Everyone needs a family. The dumb irony of Feitor’s sentiment had landed like an indictment. It hadn’t helped that he’d gone on to explain how cheap life was. How one man never really mattered more than any other because we’re all the same. And the inevitable wrap-up, “Look on the bright side, kid, at least it wasn’t you. At least you’re still walking.” She’d wanted to scream, unload right there in Feitor’s stuffy little office straight into his fat cajoling face. It had been her. She’d hit a man. It was obvious. Everyone could see that she had smashed him like an insect on a windshield. Killed him dead and hadn’t even noticed until the end of her shift when she landed back at the shuttle bay.
After that, flying was just a job. A set of routines that her body and mind expertly performed but that her heart no longer loved, because, what was the point if we could all end up anonymously obliterated on the front of a transit shuttle? She’d keep flying—Noa had promised herself that. But the joy of it, like the man’s face she’d never know, was gone. Yeah, life was cheap in Malin Galaxy, but the tax on her conscience was due daily.
Noa stared out the window as the Express shuttle gained elevation as it rocketed to the other side of Tarka. It took thirty-seven minutes to travel four hundred and fifty kilometers with fifty-three passengers. Everyone busied themselves with wrist terminals, holo-tabs or holo-glasses, and earbuds. No one spoke. This early morning shuttle was a quiet reprieve in a universe of constant noise. Every passenger respected it. Quiet was good. Safe. Comforting. Whatever chaos the day held for everyone, this brief moment of calm was theirs. None violated its sanctity.

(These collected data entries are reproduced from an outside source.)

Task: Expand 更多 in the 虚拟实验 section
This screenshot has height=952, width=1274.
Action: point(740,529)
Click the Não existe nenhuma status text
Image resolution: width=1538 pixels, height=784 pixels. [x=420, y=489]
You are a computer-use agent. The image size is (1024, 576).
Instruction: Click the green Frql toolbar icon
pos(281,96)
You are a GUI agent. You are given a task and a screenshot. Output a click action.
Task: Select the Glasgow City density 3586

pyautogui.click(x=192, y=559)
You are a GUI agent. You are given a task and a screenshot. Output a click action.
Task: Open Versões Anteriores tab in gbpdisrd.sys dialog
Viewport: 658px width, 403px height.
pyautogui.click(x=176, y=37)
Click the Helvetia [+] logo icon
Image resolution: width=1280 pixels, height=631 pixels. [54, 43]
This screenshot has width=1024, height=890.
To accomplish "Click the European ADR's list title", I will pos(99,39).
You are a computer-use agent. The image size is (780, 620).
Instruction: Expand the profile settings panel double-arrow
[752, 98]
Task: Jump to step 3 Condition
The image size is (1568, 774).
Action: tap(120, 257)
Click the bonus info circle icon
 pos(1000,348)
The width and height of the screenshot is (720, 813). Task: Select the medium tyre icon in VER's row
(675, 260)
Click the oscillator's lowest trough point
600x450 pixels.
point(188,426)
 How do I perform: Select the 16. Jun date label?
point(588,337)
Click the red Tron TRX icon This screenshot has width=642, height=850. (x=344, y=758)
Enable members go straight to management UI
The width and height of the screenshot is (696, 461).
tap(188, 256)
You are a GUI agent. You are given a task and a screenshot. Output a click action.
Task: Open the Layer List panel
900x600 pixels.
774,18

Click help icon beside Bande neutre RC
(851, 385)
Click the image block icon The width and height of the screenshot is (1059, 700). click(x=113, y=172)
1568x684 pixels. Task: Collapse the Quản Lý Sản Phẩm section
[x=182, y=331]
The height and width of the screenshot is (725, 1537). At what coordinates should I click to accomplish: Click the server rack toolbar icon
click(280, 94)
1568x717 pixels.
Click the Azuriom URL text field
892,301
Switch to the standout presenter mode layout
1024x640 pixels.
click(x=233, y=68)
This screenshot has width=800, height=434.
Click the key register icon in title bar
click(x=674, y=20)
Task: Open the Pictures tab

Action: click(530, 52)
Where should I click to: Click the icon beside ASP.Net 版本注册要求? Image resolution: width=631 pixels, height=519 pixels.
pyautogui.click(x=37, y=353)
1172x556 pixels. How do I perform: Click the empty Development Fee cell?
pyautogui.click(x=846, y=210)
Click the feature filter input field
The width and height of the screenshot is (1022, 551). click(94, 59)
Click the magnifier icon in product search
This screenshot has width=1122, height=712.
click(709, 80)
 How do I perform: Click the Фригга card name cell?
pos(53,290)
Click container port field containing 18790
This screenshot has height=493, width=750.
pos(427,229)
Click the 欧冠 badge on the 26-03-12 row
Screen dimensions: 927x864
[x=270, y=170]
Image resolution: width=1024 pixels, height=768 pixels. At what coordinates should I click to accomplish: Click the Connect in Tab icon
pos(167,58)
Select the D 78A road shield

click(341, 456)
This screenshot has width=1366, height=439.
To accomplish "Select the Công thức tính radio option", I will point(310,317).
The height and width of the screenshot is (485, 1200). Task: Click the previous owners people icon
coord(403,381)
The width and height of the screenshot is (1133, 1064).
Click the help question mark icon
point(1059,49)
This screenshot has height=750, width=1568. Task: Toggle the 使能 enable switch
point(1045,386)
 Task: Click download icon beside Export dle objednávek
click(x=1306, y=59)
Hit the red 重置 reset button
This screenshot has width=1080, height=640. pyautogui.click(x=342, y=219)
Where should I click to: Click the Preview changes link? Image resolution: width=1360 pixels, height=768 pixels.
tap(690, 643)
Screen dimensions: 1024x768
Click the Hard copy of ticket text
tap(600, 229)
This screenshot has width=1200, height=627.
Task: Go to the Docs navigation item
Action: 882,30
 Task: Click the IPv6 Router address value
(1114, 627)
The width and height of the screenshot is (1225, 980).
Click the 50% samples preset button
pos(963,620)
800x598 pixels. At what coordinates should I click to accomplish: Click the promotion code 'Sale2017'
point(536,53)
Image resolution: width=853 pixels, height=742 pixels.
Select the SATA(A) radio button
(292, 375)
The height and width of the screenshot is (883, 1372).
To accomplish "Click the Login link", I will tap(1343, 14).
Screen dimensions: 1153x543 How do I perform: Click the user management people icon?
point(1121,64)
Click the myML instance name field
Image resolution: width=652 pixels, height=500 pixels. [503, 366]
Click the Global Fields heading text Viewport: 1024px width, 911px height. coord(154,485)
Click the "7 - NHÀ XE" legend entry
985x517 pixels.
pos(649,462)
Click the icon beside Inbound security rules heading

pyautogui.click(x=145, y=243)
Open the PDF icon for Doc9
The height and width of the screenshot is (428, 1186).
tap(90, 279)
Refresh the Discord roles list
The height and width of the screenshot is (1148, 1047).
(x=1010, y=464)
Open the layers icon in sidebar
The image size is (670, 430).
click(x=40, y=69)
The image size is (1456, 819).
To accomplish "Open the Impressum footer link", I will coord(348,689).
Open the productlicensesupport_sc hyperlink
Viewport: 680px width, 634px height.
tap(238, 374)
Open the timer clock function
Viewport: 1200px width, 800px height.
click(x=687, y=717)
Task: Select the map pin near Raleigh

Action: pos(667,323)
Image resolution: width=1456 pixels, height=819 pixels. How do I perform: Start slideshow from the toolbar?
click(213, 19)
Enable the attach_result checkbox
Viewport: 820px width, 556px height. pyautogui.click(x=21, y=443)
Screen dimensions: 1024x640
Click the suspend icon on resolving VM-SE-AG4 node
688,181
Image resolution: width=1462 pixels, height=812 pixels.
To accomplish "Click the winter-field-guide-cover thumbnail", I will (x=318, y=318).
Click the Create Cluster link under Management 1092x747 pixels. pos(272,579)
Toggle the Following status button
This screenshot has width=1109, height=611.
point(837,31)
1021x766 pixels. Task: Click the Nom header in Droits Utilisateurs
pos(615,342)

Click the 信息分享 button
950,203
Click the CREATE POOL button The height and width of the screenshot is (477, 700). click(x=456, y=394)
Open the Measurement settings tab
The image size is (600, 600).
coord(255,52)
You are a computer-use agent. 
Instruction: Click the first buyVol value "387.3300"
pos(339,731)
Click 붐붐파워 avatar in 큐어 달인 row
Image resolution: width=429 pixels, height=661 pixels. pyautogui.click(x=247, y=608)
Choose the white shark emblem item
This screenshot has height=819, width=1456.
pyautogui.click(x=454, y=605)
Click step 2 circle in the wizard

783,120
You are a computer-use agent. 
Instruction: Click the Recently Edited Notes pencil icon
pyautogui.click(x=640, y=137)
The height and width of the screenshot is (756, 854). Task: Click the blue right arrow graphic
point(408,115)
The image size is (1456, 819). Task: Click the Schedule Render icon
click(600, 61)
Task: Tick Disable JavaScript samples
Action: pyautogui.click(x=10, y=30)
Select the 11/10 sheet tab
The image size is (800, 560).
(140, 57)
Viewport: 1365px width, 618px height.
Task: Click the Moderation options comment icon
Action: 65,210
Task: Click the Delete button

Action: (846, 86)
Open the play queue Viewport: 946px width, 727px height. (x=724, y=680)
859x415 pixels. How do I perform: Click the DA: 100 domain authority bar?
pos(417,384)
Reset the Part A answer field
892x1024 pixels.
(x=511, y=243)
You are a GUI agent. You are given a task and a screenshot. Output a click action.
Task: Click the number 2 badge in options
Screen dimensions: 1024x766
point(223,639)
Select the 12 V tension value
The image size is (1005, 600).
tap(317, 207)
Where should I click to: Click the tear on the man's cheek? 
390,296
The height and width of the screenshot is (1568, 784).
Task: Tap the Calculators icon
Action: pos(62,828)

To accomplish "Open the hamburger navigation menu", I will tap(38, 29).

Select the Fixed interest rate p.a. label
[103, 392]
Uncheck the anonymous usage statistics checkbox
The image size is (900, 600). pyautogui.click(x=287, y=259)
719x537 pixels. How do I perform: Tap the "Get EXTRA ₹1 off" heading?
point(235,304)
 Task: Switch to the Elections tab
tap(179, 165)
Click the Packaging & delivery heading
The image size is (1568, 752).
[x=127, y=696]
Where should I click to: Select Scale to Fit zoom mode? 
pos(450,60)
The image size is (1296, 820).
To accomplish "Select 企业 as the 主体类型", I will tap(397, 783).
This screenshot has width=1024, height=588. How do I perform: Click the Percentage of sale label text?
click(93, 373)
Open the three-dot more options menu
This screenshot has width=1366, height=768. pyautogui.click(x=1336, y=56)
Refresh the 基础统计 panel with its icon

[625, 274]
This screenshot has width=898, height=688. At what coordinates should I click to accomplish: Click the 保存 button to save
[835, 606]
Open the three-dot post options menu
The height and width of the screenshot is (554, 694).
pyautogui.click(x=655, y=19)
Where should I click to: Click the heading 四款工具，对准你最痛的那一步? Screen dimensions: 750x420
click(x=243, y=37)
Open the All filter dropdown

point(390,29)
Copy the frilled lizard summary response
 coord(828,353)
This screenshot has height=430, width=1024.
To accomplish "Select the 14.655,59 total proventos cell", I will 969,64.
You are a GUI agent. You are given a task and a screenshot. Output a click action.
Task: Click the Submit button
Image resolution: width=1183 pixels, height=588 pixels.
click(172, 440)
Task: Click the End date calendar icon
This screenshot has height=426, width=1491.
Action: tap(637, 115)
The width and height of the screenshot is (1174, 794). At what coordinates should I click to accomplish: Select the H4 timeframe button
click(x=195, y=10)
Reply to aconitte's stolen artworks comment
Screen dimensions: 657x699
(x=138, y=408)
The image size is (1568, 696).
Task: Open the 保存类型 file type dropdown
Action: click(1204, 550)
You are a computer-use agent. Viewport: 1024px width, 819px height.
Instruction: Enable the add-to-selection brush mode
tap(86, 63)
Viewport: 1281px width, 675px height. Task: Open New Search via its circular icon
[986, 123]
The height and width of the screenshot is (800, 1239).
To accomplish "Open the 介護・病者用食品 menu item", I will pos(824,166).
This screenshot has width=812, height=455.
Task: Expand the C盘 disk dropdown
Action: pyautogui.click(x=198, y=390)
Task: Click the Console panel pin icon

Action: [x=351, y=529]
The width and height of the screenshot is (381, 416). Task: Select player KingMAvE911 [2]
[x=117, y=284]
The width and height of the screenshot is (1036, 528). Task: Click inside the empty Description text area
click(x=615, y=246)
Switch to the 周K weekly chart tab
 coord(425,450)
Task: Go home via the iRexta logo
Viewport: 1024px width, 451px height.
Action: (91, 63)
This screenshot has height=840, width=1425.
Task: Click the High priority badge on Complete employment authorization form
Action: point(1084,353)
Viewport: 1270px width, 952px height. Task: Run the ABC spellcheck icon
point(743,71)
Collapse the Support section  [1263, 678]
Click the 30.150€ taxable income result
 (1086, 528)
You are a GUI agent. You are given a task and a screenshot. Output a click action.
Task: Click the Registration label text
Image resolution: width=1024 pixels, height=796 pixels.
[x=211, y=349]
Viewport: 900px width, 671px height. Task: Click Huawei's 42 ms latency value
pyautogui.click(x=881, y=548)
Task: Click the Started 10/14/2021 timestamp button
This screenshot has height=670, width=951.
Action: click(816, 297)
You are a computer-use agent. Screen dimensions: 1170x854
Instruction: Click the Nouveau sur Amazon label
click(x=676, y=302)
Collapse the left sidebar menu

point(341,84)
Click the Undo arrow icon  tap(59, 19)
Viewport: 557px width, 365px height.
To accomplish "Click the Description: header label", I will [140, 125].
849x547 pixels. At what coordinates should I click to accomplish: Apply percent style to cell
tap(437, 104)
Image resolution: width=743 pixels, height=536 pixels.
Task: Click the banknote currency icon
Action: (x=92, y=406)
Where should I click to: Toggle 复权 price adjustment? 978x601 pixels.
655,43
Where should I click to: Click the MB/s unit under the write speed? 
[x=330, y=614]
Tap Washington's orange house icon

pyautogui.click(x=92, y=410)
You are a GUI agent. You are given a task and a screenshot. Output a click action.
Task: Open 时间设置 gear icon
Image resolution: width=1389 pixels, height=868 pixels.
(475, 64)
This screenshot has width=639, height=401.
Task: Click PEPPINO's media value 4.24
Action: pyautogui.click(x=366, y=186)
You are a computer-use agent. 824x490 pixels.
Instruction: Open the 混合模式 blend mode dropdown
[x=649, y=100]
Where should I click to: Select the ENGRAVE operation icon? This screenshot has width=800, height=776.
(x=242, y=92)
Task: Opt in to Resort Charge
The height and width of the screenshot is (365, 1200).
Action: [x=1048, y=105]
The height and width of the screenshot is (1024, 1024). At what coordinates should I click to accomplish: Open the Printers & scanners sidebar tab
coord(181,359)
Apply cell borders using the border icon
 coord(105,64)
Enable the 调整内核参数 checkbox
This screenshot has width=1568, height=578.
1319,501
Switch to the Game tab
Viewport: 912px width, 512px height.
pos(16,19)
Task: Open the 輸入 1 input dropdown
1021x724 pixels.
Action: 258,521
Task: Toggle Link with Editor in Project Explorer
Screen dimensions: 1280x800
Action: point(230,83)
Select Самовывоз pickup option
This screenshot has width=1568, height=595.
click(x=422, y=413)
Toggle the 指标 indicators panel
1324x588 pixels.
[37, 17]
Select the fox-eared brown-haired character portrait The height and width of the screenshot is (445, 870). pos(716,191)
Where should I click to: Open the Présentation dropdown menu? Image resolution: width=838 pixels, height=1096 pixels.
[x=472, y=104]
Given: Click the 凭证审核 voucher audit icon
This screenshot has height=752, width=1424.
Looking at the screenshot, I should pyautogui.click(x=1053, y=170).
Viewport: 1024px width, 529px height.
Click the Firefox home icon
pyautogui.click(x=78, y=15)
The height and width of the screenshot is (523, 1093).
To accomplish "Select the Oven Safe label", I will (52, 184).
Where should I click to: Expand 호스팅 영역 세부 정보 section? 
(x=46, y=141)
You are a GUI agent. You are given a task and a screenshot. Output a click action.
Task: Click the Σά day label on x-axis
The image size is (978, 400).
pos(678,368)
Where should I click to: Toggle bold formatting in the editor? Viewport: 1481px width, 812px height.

The shuttle arced effortlessly across the sky while far below Tarka went about its early morning business. Ships of all sizes maneuvered and took their places in line to fuel or defuel. Vapor clouds formed and dispersed, betraying the location of pockets of swamp gas somewhere beneath the endless levels of buildings. Freight shuttles, cargo runners, and personnel transports chained orbiting mega-freighters to the surface. And far in the distance, escaping fumes ignited, flaring against the violet-turning-orange streaked horizon. Noa watched it all, seeing none of it. Her empty face, inches from the window, reflected at her with an ethereal opacity. A stoic ghost embedded in glass, emoting her inner thoughts. Just another day. Just another job. Just keep going. Just gotta keep going.
The shuttle decelerated and smoothly came to a stop. When the docking clamps engaged with a slight bump, Noa untangled her hand from the safety loop and took her place in the jumbled queue waiting for the doors to unseal. From here she needed to push through the exiting crowd, shove her way into a packed lift and descended from the transit platform to the living streets Margin below.
Margin was an industrial no-man’s-land. It bordered the City of Tarka and Caldeira Flats, a nasty little manufacturing hub of the sprawling metropolis of Balayang. A thousand square kilometers of warehouses, factories, scrap yards, smoldering waste pits, reclamation centers and encampments that reached the mud seas. Down here, smoke blotted the sky out and the air reeked of sulfur, swamp gas, and spent fuel.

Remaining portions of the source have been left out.